NAEd/Spencer Dissertation Fellowship

Award Year

2024

Institution

Stanford University

Primary Discipline

History of Education
In 1854, when the inaugural California Colored Convention, an anti-slavery organization, was called to order, the matter of quality Black education was a thematic agenda item of convention goers—many of whom were Black teachers. This august body was committed to educating “the head, the hands, the heart” of Black students in preparation for the necessities and responsibilities of life in a hostile world. In dialogue with these efforts, this dissertation historicizes how abolitionist praxes, pedagogies, and epistemologies rooted in the Black radical and intellectual tradition informed Black education in the American West.

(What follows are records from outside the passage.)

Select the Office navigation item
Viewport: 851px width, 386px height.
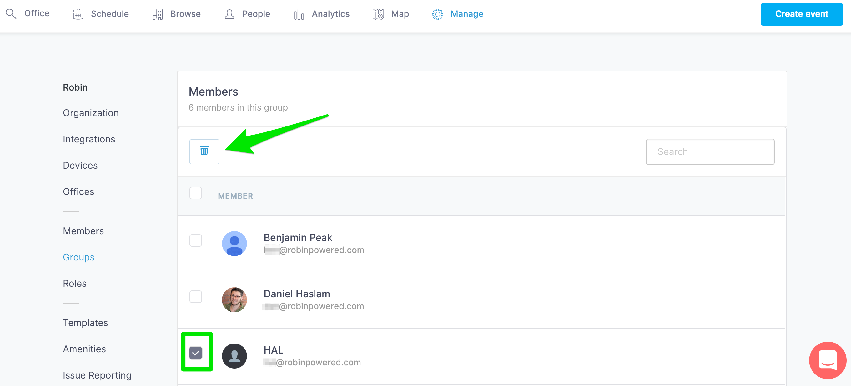37,14
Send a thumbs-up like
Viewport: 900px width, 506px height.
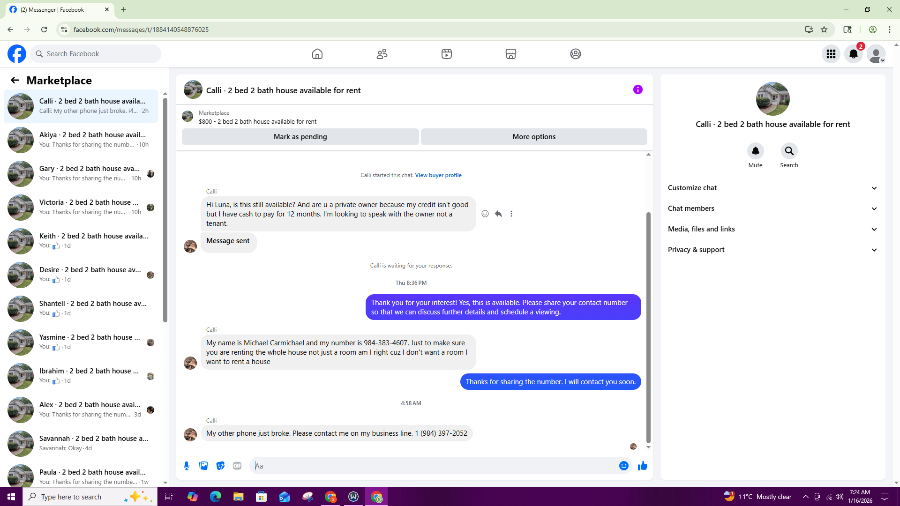642,466
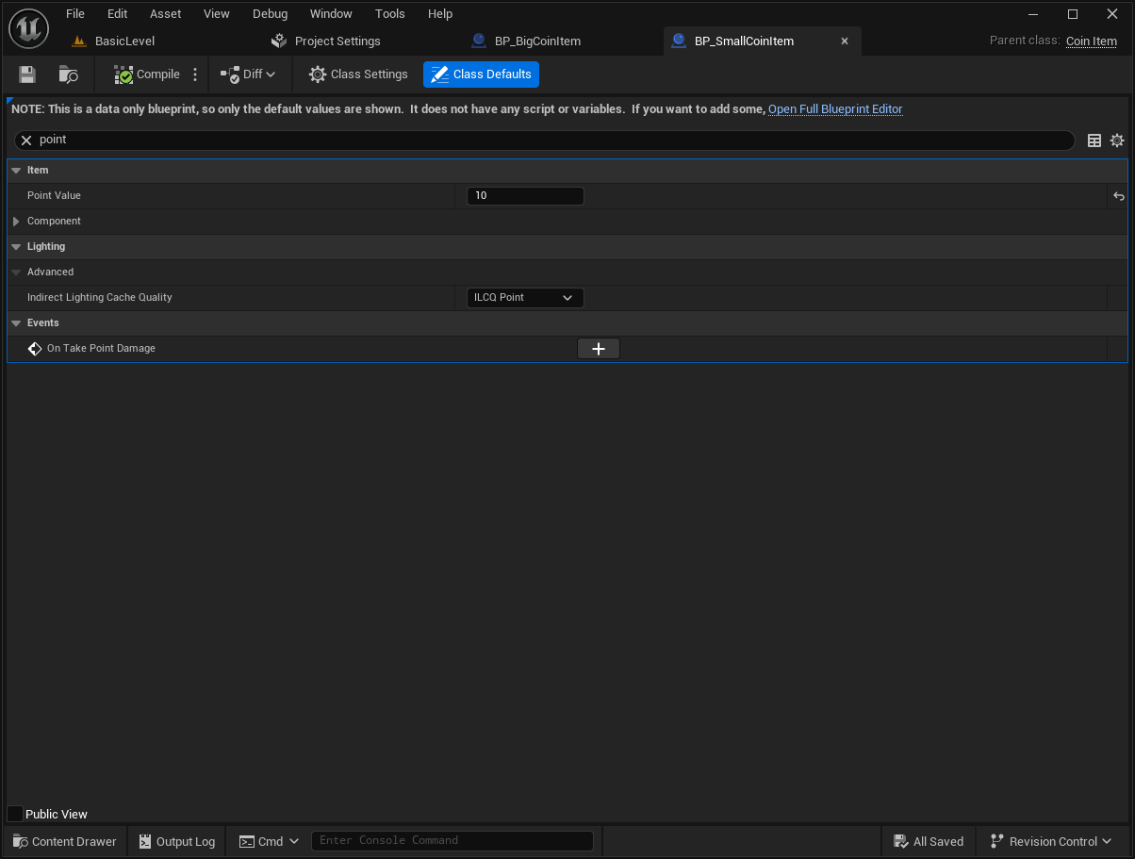Screen dimensions: 1135x859
Task: Open property matrix table icon
Action: tap(1094, 140)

Examining black periodicals, personal papers, administrative state documents, and Colored Convention minutes, this project illuminates the interiority of Black educational heritages in antebellum California and untangles competing visions for Black schooling in the Western frontier. This research bridges a critical rupture in the Black educational archive to document how Black teachers transformed the sociopolitical landscape of the American West and offers insights into how Black abolitionist teachers like Rev. Jeremiah Burke Sanderson articulated demands for social, political, and educational redress. Synthesizing life, intellectual, and social movement histories of education, this project illuminates how Black abolitionist educators breathed life into Black social movements as political subjects committed to undoing the symbolic and material order of antiblackness, as well as, how they transformed the political ambitions of the anti-slavery movement in California. These historical explorations expand the canon of Black educational history westward and add texture to our understanding of the limits and possibilities of educational abolitionism(s) in practice and theory.
About Darion Wallace
Darion A. Wallace is a Ph.D. candidate at the Stanford Graduate School of Education in the Race, Inequality, and Language in Education and History of Education programs. Born and raised in Inglewood, CA, he earned a bachelor’s degree in Rhetoric and African American Studies from the University of California, Berkeley, and a master’s degree in International Education Policy Analysis from Stanford University. As a transdisciplinary Black Education Studies scholar, Darion’s program of research interrogates the ways K-12 American schools (re)produce logics of (anti)blackness and structure the life and educational outcomes of Black students across space and time. Darion explores these interests through three interrelated domains of research: 1) excavating the politics of un/freedom and abolitionism in Black educational history, 2) illuminating practices of Black historical sense-making and youth historical literacies through community-engaged research, and 3) interrogating how the contemporary social context of Black education permits or constraints these Black educational histories and youth historical literacies to manifest in American education. Darion is a 2023 recipient of the Stanford Presidential Award for Excellence through Diversity and his research has been funded by the Mellon Mays Undergraduate Fellowship, the Stanford Research, Action, and Impact through Strategic Engagement Fellowship, the Stanford Knight-Hennessy Scholars Fellowship, and the Ford Foundation Pre-Doctoral Fellowship. His scholarship has been published in the Journal of Multicultural Education and the Theory, Research, and Action in Urban Education journal (forthcoming).